+++ Entries +++

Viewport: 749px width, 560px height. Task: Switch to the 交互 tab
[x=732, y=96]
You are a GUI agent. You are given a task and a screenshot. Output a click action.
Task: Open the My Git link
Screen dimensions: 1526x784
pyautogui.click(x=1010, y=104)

+++

Direction
Could you rewrite all of the lines above as a JSON list of strings, one string per line, leaving out any blank lines?

Solution to this problem
[
  "Viewport: 749px width, 560px height. Task: Switch to the 交互 tab",
  "[x=732, y=96]",
  "You are a GUI agent. You are given a task and a screenshot. Output a click action.",
  "Task: Open the My Git link",
  "Screen dimensions: 1526x784",
  "pyautogui.click(x=1010, y=104)"
]